## STATED GOAL
Copy every line of the data below from the line containing "Given: Select the halberd special order icon" down to the line containing "Action: (x=362, y=1524)", including both of those lines and nothing else.

[BEGIN TASK INPUTS]

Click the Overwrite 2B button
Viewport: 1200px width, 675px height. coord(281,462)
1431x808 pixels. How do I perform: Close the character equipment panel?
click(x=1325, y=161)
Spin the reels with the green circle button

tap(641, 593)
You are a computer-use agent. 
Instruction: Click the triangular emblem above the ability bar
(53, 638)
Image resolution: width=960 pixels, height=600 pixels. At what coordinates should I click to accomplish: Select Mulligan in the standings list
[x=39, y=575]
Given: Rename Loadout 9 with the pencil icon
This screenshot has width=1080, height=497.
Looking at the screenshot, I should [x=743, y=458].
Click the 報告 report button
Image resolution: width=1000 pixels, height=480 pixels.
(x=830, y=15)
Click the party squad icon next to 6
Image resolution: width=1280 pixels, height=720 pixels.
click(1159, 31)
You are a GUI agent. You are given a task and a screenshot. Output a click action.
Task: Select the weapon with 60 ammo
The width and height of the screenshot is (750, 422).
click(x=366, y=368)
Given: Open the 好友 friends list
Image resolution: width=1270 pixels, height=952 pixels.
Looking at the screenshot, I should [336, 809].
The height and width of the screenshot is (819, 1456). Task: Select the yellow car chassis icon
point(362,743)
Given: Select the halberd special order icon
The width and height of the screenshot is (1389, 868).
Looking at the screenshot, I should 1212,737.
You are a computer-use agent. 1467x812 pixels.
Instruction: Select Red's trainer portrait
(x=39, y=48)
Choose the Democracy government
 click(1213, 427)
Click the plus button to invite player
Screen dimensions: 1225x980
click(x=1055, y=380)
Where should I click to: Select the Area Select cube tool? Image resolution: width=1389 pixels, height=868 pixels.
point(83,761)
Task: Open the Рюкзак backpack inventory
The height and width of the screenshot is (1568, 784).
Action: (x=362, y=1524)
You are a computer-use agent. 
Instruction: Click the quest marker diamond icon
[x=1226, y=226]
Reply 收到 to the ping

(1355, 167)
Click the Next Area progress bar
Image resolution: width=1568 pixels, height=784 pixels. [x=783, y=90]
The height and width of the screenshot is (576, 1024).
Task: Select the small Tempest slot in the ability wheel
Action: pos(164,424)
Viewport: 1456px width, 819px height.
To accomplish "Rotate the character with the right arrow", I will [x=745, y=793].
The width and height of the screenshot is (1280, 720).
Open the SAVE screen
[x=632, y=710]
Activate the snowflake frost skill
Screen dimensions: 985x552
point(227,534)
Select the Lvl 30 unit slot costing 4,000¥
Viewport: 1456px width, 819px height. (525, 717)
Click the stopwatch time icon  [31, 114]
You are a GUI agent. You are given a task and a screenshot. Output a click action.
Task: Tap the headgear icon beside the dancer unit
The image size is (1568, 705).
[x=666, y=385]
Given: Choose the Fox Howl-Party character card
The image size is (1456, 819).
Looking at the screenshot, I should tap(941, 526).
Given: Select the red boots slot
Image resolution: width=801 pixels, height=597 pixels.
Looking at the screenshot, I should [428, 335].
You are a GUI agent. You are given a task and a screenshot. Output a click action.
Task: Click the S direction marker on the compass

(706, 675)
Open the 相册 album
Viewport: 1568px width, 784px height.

[END TASK INPUTS]

## SOLVED EXERCISE
Given: Select the halberd special order icon
The width and height of the screenshot is (1389, 868).
Looking at the screenshot, I should 1212,737.
You are a computer-use agent. 1467x812 pixels.
Instruction: Select Red's trainer portrait
(x=39, y=48)
Choose the Democracy government
 click(1213, 427)
Click the plus button to invite player
Screen dimensions: 1225x980
click(x=1055, y=380)
Where should I click to: Select the Area Select cube tool? Image resolution: width=1389 pixels, height=868 pixels.
point(83,761)
Task: Open the Рюкзак backpack inventory
The height and width of the screenshot is (1568, 784).
Action: (x=362, y=1524)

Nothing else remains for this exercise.